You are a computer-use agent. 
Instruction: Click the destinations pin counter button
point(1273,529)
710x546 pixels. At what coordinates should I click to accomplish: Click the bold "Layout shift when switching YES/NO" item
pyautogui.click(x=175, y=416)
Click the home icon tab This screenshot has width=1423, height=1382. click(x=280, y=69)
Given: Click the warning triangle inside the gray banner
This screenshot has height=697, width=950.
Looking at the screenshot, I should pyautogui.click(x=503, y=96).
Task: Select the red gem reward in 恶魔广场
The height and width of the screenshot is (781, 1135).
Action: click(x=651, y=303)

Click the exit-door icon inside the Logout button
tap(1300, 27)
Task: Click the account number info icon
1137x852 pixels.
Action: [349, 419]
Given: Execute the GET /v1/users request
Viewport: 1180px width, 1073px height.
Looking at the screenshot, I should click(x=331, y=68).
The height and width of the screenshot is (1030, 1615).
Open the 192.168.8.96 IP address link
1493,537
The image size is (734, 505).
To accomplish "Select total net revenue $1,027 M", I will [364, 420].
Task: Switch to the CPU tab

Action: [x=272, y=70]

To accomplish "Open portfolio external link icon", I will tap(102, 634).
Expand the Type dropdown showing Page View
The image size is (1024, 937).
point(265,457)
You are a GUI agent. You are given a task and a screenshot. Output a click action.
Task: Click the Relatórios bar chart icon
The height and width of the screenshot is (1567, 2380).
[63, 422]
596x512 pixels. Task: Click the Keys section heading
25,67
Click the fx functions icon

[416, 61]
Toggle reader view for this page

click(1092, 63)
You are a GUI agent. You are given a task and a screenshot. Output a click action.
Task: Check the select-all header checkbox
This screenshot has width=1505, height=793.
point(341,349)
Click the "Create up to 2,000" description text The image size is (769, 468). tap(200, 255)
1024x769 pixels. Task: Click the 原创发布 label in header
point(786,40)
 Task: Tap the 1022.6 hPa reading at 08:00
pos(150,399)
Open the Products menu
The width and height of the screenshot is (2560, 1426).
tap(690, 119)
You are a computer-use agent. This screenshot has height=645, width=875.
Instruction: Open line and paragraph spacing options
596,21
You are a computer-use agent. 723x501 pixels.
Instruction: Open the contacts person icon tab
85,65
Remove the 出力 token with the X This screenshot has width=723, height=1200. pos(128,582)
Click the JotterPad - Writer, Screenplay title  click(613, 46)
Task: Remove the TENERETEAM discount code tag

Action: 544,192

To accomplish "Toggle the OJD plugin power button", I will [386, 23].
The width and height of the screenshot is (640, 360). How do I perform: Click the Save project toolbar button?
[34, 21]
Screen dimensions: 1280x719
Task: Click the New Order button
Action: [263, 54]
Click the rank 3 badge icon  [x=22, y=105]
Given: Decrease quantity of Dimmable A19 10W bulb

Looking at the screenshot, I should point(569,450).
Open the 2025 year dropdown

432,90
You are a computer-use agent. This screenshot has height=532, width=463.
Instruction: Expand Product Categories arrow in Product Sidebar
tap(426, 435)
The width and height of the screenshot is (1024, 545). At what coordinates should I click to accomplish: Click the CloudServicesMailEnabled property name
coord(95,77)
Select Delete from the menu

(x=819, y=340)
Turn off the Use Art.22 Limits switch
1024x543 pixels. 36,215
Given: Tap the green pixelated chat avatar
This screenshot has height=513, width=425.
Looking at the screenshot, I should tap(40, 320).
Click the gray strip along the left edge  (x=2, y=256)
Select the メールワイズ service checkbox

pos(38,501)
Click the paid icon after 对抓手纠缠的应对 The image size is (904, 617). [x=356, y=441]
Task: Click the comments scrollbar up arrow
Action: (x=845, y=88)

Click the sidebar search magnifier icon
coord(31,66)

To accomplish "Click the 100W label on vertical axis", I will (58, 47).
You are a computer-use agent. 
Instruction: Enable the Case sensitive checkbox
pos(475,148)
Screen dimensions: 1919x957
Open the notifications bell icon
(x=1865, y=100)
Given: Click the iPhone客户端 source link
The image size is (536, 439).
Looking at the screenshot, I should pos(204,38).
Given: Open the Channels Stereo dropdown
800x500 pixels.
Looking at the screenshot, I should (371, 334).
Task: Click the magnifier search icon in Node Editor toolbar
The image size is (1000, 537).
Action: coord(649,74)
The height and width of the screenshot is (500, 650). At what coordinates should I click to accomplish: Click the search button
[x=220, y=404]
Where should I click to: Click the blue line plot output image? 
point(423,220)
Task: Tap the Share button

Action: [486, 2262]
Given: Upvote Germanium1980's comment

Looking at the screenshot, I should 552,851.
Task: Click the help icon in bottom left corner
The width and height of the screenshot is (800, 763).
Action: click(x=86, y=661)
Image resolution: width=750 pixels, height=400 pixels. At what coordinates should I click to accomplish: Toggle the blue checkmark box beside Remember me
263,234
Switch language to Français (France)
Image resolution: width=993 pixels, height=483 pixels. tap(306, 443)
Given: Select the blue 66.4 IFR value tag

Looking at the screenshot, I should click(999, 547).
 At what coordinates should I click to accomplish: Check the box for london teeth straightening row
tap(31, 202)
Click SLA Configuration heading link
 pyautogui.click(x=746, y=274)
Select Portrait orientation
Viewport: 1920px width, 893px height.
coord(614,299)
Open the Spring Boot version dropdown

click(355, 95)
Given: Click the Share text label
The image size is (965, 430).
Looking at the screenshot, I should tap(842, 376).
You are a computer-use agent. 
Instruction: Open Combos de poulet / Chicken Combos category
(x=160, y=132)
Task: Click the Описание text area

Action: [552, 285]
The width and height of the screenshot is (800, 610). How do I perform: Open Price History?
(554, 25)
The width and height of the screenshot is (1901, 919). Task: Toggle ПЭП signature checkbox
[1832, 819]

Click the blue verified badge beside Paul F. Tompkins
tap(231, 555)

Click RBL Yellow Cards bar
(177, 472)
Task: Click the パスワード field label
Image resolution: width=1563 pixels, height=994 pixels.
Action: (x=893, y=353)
※
- **WORK TO BE COMPLETED**
Please give an exact copy of the lines above, beginning with the line containing "Toggle reader view for this page" and running through the line containing "Click the rank", and of no other lines.

- **RESPONSE BOX**
Toggle reader view for this page

click(1092, 63)
You are a GUI agent. You are given a task and a screenshot. Output a click action.
Task: Check the select-all header checkbox
This screenshot has width=1505, height=793.
point(341,349)
Click the "Create up to 2,000" description text The image size is (769, 468). tap(200, 255)
1024x769 pixels. Task: Click the 原创发布 label in header
point(786,40)
 Task: Tap the 1022.6 hPa reading at 08:00
pos(150,399)
Open the Products menu
The width and height of the screenshot is (2560, 1426).
tap(690, 119)
You are a computer-use agent. This screenshot has height=645, width=875.
Instruction: Open line and paragraph spacing options
596,21
You are a computer-use agent. 723x501 pixels.
Instruction: Open the contacts person icon tab
85,65
Remove the 出力 token with the X This screenshot has width=723, height=1200. pos(128,582)
Click the JotterPad - Writer, Screenplay title  click(613, 46)
Task: Remove the TENERETEAM discount code tag

Action: 544,192

To accomplish "Toggle the OJD plugin power button", I will [386, 23].
The width and height of the screenshot is (640, 360). How do I perform: Click the Save project toolbar button?
[34, 21]
Screen dimensions: 1280x719
Task: Click the New Order button
Action: [263, 54]
Click the rank 3 badge icon  [x=22, y=105]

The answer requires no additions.